Solutions to such economic problems require the participation of the local population. For this to happen, the TNA must change its role, from a party that mainly articulated political grievances of the Tamils to the international actors, to one that engages the variety of cooperative unions, farmers’ organisations and educational institutions, which are the backbone of Jaffna's society. The NPC should also use its good offices with the support of the centre to engage international donors including India for aid to address both the immediate livelihood needs and medium term investment to create employment.
Towards Democratisation
The existing Provincial Council system is riddled with problems. First, the constraints on devolved powers under a unitary state and second, even the limited provincial powers were never activated. Some progressive quarters understand the importance of the TNA taking an approach of cooperation with the centre and activating the less contentious powers and initiating the work of the NPC. Drafting statutes for the NPC to govern and a strategy for financial devolution is important. Creating such momentum will be critical to negotiate more contentious police and land powers, to make a major push towards demilitarisation and to work towards a longer-term political solution when the political climate is conducive in the south.

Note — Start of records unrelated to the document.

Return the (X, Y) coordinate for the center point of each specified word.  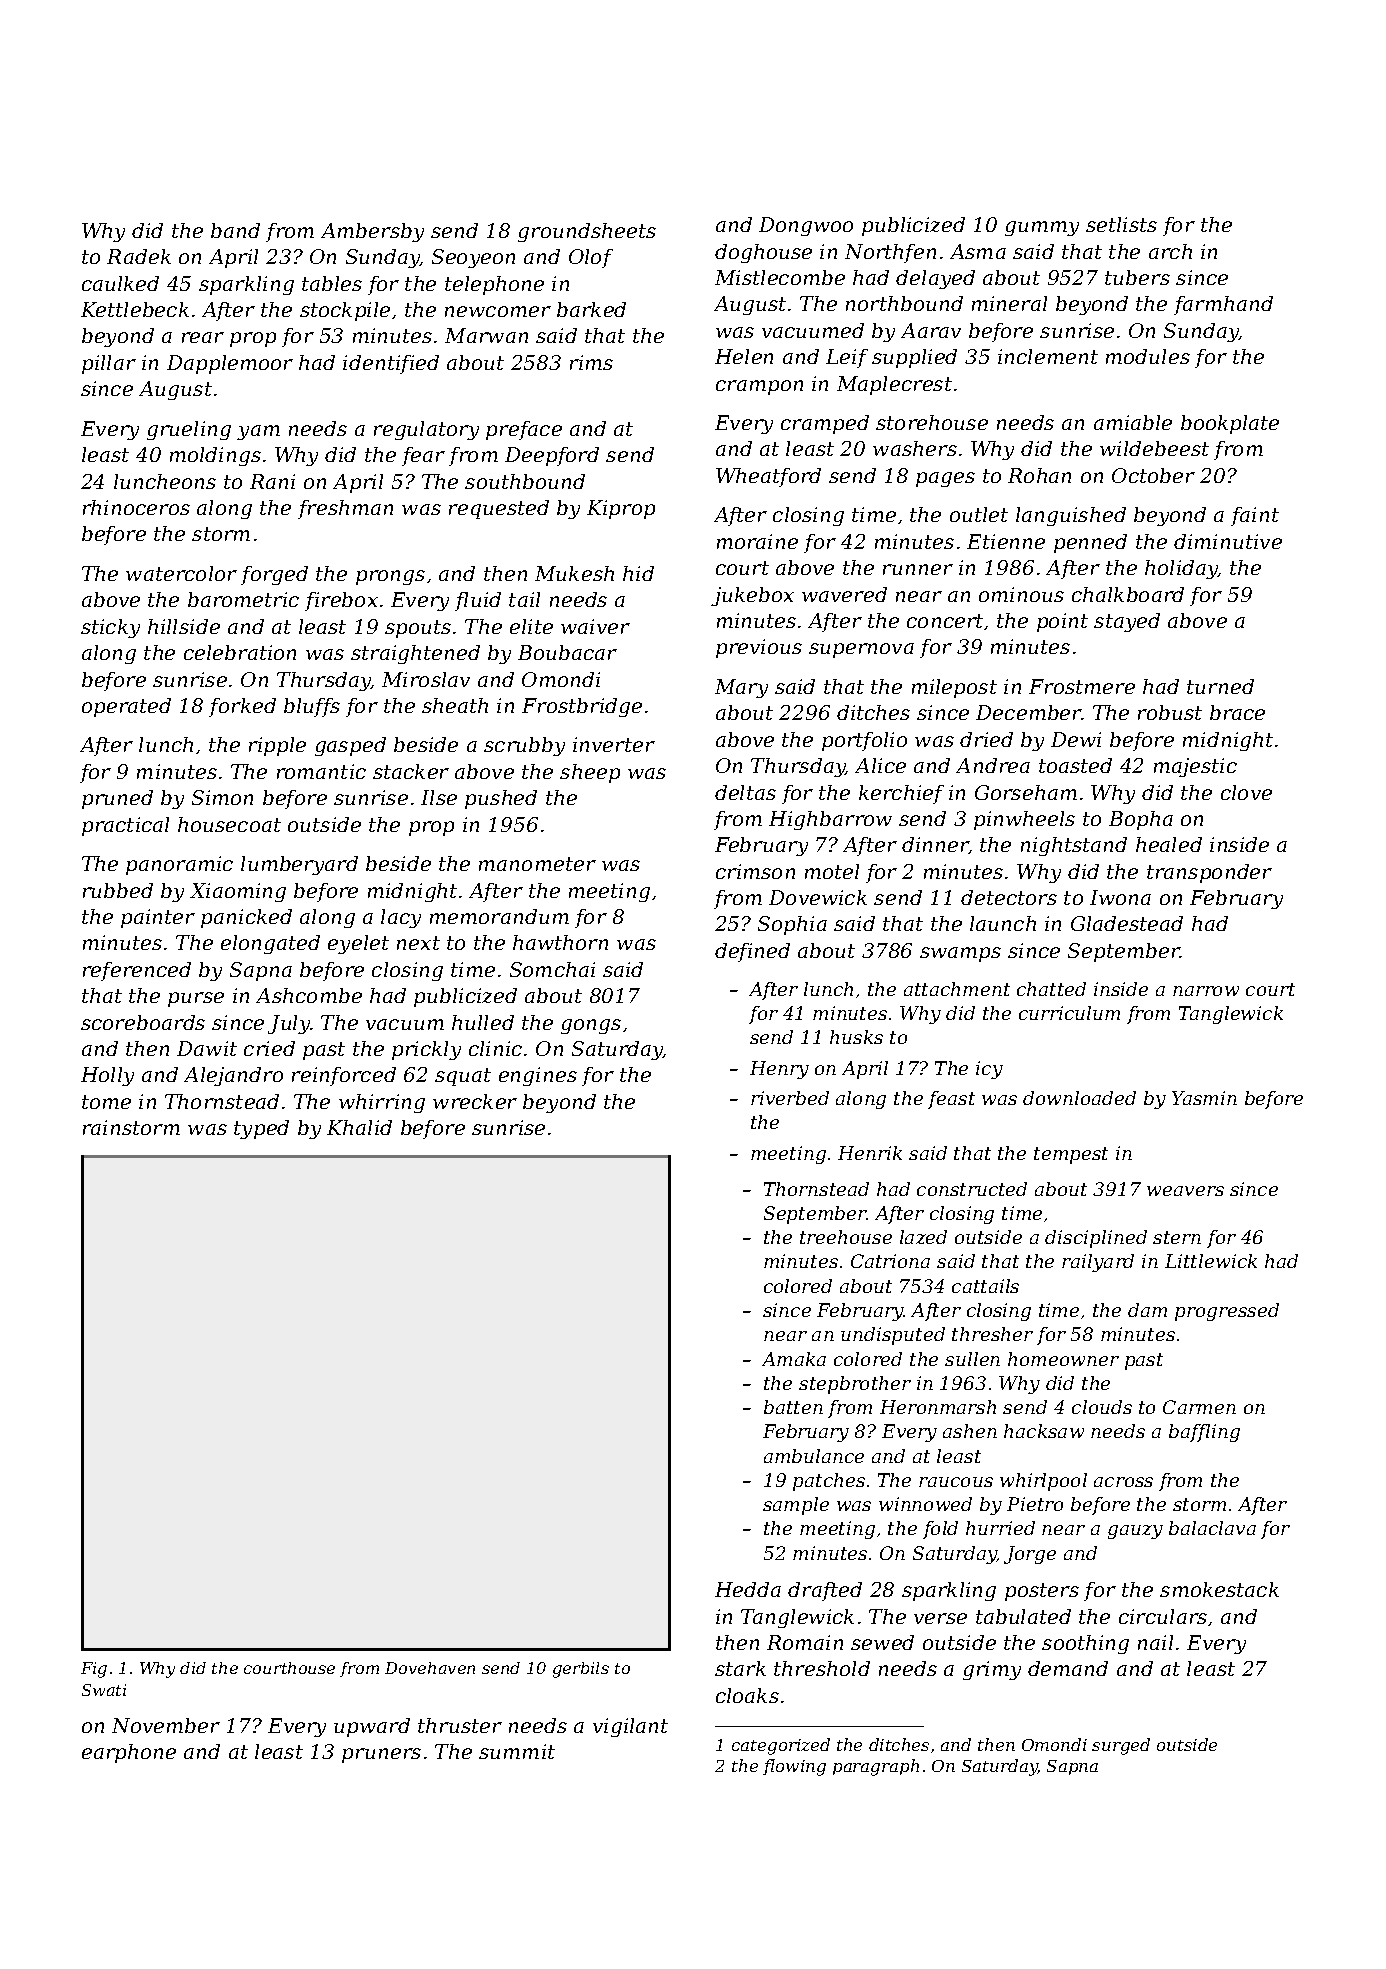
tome (106, 1102)
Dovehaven (430, 1668)
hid (638, 573)
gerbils (581, 1670)
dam (1147, 1310)
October (1153, 475)
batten (793, 1407)
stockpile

Tamil public engagement came to a standstill when Tamil militancy took over politics decades ago, particularly with the Liberation Tigers of Tamil Eelam's authoritarian campaign of eliminating dissent. But the NPC elections have created public optimism and an opening. If the TNA, consisting of a hodgepodge of actors, is to steady its course, Tamil professionals, intellectuals and more importantly leaders of social organisations need to become vocal about the economic concerns of Tamil population and in that process give substance to Tamil aspirations. Such progressive engagement can also serve to neutralise the pull on the TNA by opportunistic and extremist sections in the country and in the Tamil diaspora who continue to be wedded to a polarising separatist agenda.
The major obstacle the TNA may face is from the Rajapaksa regime which has done much to undermine devolution and polarise the communities in the interest of its own consolidation in the post-war years. Politics in the country are characterised by authoritarianism; politicised state structures are such that the president can easily undermine the working of the NPC. Furthermore, aggravating inequality and uneven development are characteristic of the regime’s neoliberal development policies in the entire country. Any progressive economic programme of the NPC will be constrained by the regime’s push for centralisation, financialisation and the expansion of the market to the detriment of social welfare. That is a dilemma not just for Tamil politics but democratic politics more generally in Sri Lanka. And for that very reason, progressives from all three communities, Muslims, Tamils and Sinhalese, must confront the politics of polarisation and jointly persevere for democratisation.